Team Data Science Process for data scientists

This article provides guidance to a set of objectives that are typically used to implement comprehensive data science solutions with Azure technologies. You are guided through:

  • Understanding an analytics workload
  • Using the Team Data Science Process
  • Using Azure Machine Learning
  • Understanding the foundations of data transfer and storage
  • Providing data source documentation
  • Using tools for analytics processing

These training materials are related to the Team Data Science Process (TDSP) and Microsoft and open-source software and toolkits, which are helpful for envisioning, executing and delivering data science solutions.

Lesson Path

You can use the items in the following table to guide your own self-study. Read the Description column to follow the path, click on the Topic links for study references, and check your skills using the Knowledge Check column.

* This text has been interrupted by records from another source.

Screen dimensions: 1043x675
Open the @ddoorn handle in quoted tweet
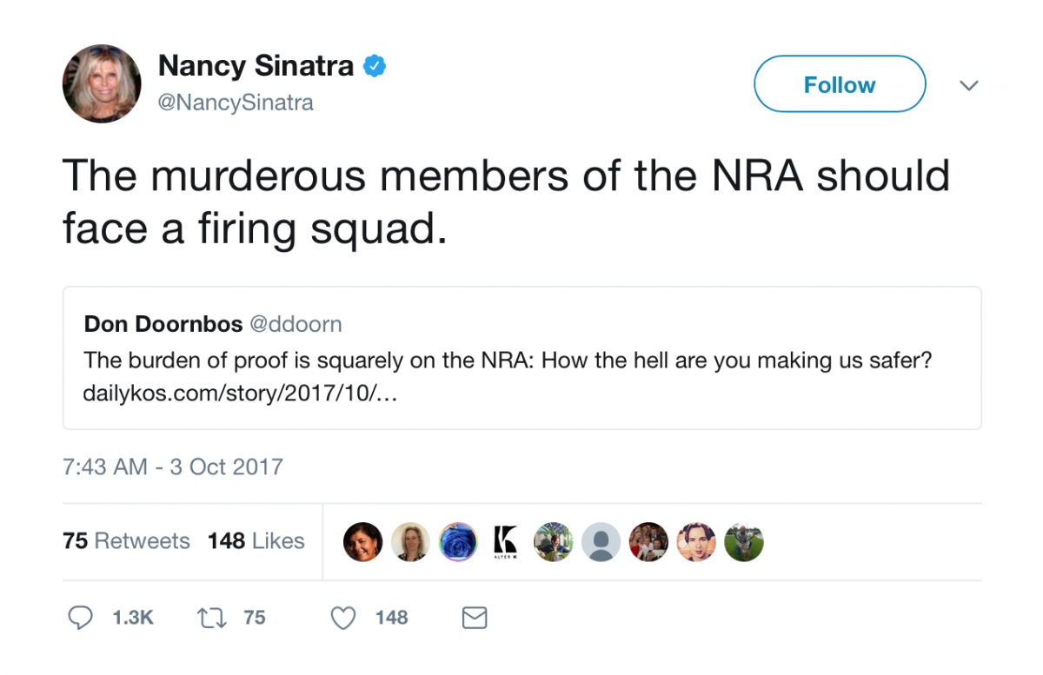(x=296, y=324)
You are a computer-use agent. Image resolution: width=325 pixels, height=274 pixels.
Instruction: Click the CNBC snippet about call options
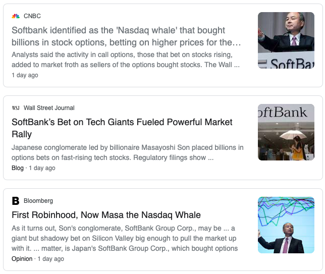[126, 60]
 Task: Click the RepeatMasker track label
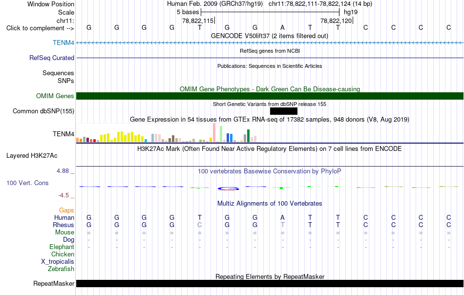coord(54,283)
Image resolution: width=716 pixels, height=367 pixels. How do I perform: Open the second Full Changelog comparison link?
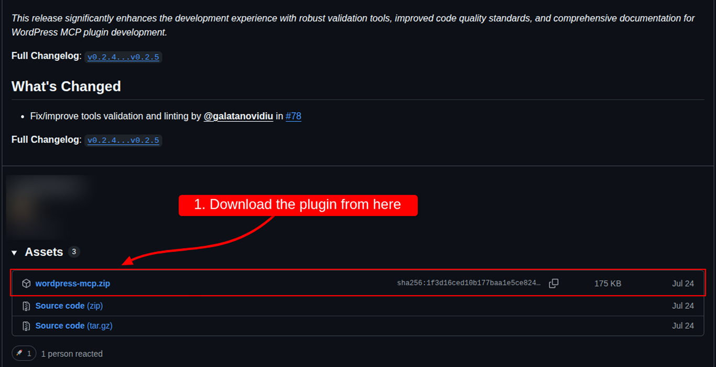click(x=123, y=140)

Objective Topic Description Knowledge Check
Understand the processes for developing analytic projects An introduction to the Team Data Science Process We begin by covering an overview of the Team Data Science Process – the TDSP. This process guides you through each step of an analytics project. Read through each of these sections to learn more about the process and how you can implement it. Review and download the TDSP Project Structure artifacts to your local machine for your project.
Agile Development The Team Data Science Process works well with many different programming methodologies. In this Learning Path, we use Agile software development. Read through the "What is Agile Development?" and "Building Agile Culture" articles, which cover the basics of working with Agile. There are also other references at this site where you can learn more. Explain Continuous Integration and Continuous Delivery to a colleague.
DevOps for Data Science Developer Operations (DevOps) involves people, processes, and platforms you can use to work through a project and integrate your solution into an organization's standard IT. This integration is essential for adoption, safety, and security. In this online course, you learn about DevOps practices as well as understand some of the toolchain options you have. Prepare a 30-minute presentation to a technical audience on how DevOps is essential for analytics projects.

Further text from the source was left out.